I should say that it is a pleasure to take part in a debate with so many distinguished speakers, such excellent maiden speeches and one informed by three such good reports, but it is not a pleasure because, like the noble Lord, Lord Arbuthnot, I feel that we should not be here debating this Bill; it is a bad Bill. Like the Constitution Committee, I cannot see the need for it, and I cannot support the reopening of the devolution settlement, putting new limits on devolved competence or binning the common frameworks. However, for me, the central issue is stark and shockingly simple: a treaty is a contract binding on the states party to it.
Exactly 12 months ago today, Mr Johnson concluded a treaty. Some of us here said that we found its Irish protocol offensive in principle and likely to prove
problematic in practice, but Mr Johnson said that we were wrong; it was fine; indeed, it was fantastic—his triumph. He won his majority and he used it to ensure that this Parliament ratified his treaty. It thus became binding on the country and on all of us, whatever reservations we may have had about it: binding in law and binding in honour—I repeat, honour.

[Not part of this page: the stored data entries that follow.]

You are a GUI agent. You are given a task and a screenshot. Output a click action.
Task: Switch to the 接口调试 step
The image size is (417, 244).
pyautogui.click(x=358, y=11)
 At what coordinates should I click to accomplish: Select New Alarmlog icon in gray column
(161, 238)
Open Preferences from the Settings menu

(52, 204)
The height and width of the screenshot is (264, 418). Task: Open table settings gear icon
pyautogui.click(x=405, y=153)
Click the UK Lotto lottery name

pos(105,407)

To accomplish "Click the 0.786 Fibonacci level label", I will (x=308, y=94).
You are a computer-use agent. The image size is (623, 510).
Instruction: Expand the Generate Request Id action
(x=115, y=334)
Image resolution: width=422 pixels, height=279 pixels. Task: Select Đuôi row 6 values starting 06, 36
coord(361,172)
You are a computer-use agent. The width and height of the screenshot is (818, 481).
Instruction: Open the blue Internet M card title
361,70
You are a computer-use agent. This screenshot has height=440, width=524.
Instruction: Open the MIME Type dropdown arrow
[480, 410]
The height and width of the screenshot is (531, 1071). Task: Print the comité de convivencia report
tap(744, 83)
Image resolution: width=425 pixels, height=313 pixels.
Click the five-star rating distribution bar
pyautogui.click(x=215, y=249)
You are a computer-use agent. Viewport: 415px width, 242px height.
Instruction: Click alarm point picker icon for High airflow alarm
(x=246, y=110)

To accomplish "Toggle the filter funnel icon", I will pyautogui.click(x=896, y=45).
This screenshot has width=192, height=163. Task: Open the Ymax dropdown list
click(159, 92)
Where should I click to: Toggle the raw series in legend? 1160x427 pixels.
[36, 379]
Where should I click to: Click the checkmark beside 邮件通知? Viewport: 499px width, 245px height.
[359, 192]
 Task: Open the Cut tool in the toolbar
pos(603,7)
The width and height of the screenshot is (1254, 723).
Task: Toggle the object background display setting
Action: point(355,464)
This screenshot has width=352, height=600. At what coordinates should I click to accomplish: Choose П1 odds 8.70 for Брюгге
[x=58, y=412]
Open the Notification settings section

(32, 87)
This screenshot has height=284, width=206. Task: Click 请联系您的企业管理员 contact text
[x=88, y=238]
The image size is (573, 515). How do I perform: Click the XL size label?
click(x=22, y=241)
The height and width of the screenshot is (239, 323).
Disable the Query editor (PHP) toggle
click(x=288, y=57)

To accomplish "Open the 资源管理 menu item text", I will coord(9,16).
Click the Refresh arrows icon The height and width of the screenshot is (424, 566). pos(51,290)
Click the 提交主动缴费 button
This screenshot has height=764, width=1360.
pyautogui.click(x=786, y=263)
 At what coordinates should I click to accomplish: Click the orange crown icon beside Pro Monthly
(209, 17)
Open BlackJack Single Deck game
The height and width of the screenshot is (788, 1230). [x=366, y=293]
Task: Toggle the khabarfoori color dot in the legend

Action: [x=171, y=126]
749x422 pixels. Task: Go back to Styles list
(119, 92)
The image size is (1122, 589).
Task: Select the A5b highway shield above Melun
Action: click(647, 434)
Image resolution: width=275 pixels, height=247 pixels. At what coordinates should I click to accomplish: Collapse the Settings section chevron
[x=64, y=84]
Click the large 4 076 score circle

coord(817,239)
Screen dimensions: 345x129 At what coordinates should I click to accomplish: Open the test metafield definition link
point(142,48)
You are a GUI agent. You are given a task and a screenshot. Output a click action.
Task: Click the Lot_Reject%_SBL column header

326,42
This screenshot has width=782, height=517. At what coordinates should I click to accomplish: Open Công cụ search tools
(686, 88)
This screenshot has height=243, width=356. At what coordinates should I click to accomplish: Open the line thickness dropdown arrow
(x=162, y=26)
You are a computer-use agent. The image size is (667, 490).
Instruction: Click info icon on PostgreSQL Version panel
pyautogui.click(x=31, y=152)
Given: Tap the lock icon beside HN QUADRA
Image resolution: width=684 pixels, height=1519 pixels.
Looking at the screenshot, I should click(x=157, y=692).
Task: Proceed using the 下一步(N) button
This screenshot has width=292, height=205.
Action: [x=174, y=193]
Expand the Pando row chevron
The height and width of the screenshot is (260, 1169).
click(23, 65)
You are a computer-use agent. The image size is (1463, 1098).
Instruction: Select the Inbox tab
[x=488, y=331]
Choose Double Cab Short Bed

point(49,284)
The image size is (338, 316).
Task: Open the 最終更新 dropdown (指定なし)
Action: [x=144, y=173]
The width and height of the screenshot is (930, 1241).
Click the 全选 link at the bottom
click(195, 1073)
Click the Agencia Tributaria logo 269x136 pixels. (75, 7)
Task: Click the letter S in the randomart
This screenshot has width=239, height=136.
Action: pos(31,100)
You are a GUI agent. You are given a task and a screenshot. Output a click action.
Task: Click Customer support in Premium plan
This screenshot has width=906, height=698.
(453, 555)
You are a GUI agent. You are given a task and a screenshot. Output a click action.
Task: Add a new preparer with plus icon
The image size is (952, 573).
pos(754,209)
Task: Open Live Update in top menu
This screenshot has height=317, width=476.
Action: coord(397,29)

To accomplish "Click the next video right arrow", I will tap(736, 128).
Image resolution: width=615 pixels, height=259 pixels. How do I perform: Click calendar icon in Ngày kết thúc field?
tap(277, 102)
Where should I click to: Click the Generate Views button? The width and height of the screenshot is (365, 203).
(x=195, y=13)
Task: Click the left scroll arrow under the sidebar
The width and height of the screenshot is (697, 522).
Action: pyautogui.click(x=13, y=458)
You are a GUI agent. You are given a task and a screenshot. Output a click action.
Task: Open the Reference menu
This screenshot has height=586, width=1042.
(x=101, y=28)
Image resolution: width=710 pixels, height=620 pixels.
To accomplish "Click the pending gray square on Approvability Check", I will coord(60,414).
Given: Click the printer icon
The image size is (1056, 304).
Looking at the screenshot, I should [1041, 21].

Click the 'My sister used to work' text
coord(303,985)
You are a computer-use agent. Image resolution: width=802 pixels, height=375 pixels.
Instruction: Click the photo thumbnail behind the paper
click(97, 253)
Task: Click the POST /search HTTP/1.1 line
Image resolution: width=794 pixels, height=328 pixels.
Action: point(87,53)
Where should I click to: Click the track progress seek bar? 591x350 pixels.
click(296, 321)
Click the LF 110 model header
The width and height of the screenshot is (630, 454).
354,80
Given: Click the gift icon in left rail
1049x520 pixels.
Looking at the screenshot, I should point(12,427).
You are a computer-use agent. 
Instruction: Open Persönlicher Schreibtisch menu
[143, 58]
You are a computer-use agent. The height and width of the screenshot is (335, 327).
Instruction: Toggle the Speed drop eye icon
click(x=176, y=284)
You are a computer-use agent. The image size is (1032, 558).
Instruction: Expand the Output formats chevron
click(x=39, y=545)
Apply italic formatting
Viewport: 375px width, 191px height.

That is what this is all about; that is what makes it so shocking that Mr Johnson now asks us to empower him to override his treaty—not to seek to change it, just to choose to break it—and require the courts to ignore it whenever he decides they should.
It is no wonder the head of the Government Legal Service, Sir Jonathan Jones, resigned—I pay tribute to him for doing so. I cannot see how this House could in honour collude in legislating to break a treaty. This is not about frontier checks; it is not about Brexit; it is about honour and reputation. For what purpose are we going to throw all that away? The noble and learned Lord, Lord Clarke of Nottingham, pointed out that Mr Johnson has not told us what arrangements he envisages for the border between the EU single market and our single market. If he overrides the protocol, what will replace it? What will sustain the Good Friday agreement? Why, if Mr Johnson believes that he has grounds for complaint against the EU, does he not use the dispute resolution procedures in the treaty he signed? I refer the House to the nine questions in the letter that the noble Earl, Lord Kinnoull, as chairman of the EU Committee, sent to Mr Gove a month ago—they are at the back of the committee’s report. They remain unanswered; I think that they are unanswerable.
It is hard to avoid the conclusion that what we have here is a simple case of buyer’s remorse. Mr Johnson now dislikes what his treaty said. Just as he chose in the current negotiation to tear up the political declaration that he agreed on this day last year, so he proposes to tear out bits of the treaty. What price honour? He gave his word. Moreover, worse, he gave our word when, at his urging, we ratified his treaty. Ours is the responsibility for saving the national reputation, and in honour we must.
I will vote for the amendment in the name of the noble and learned Lord, Lord Judge, and I trust that we will then move on to remove Part 5 and, if necessary, insist with the noble Lord, Lord Butler, and persevere.
“Perseverance, dear my lord, Keeps honour bright.”